Gonsalves openly stated last night that he disagreed with Caricom’s ‘quiet diplomacy’ approach. He read the two strongly worded letters he sent to Medina and also the letter he sent to Venezuela’s Maduro, calling on him to consider suspending them from the Petrocaribe agreement.
So aside from threats of suspension from Cariforum and CELAC, the Petrocaribe issue is probably going to be a defining factor in the outcome of this regional embarrassment.
Money talks, after all.
And in as much as I am glad that Caricom has finally found voice and interest enough to make a statement (Norman Girvan in introducing Gonsalves last night said it was the first time he could feel proud of the Community) I’m still concerned about issues of free movement in the Caribbean.
Since the issuing of this statement, the planned talks between Haitiian President Michel Martelly and a high profile team of officials from the Dominican Republic have fallen through.
So what comes next? Aside from the threat of sanctions and diplomatic snubbing how are we really going to start to address institutional and other types of racism in the Caribbean between nations?
It brings me again back to my concerns with regards to the reparations issue – what is Caricom’s policy position on the complexities of our ethnic and racial interactions?
How are we engaging with these complexities at the level of education, at the level of policy, at the level of government initiatives?
Because let’s face it, the reason for our lack of action on Haiti is the fact that in 1804 a bunch of enslaved Africans had the audacity to fight against the French, win and then declare themselves a Republic.
And the question of blackness and/or African ancestry is still a point of shame for far too many Caribbean people of African descent, despite the fact that we have given the world some of the leading luminaries of Pan Africanism (Henry Sylvestre Williams, Marcus Garvey, CLR James, George Padmore, to name a few). And of course one of the major issues plaguing our relationship with Haiti is the continued fear and loathing of African spiritual traditions
One of Gonsalves’ closing observations was the virtual non-existence of any critical thought or action coming from the University of the West Indies. This is something that has bothered me for years.

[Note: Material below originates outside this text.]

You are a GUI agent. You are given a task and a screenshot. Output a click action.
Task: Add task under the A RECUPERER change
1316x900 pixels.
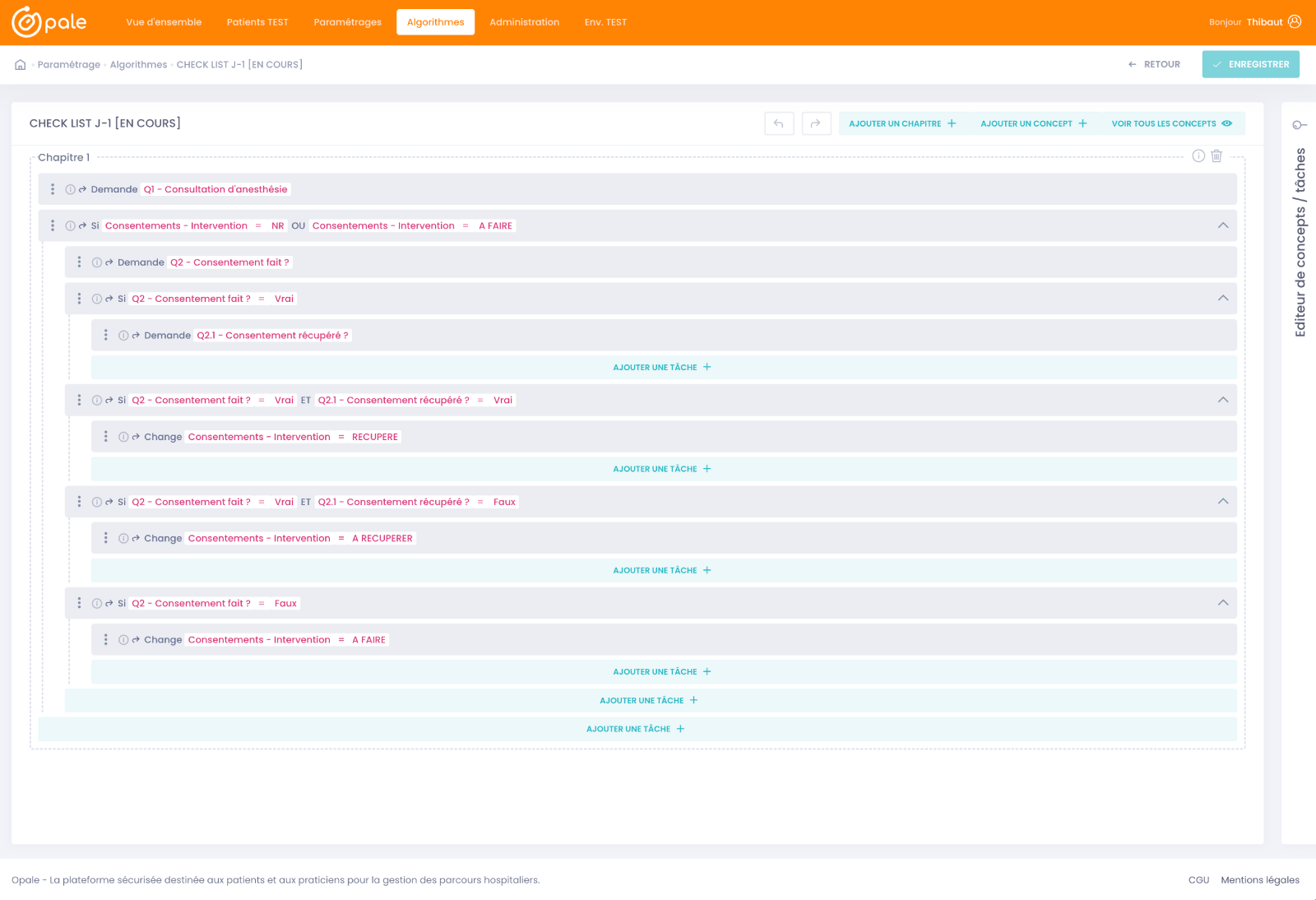click(x=662, y=570)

I’m watching and waiting but I’m not terribly hopeful.
Gonsalves started his speech talking about his days as a student at the University of the West Indies Mona campus when he organised the protest against the banning of the late great Walter Rodney who dared go into the ghettoes of Kingston to ground with his brothers.
45 years later the issues we are afraid to confront are similar if not exactly the same.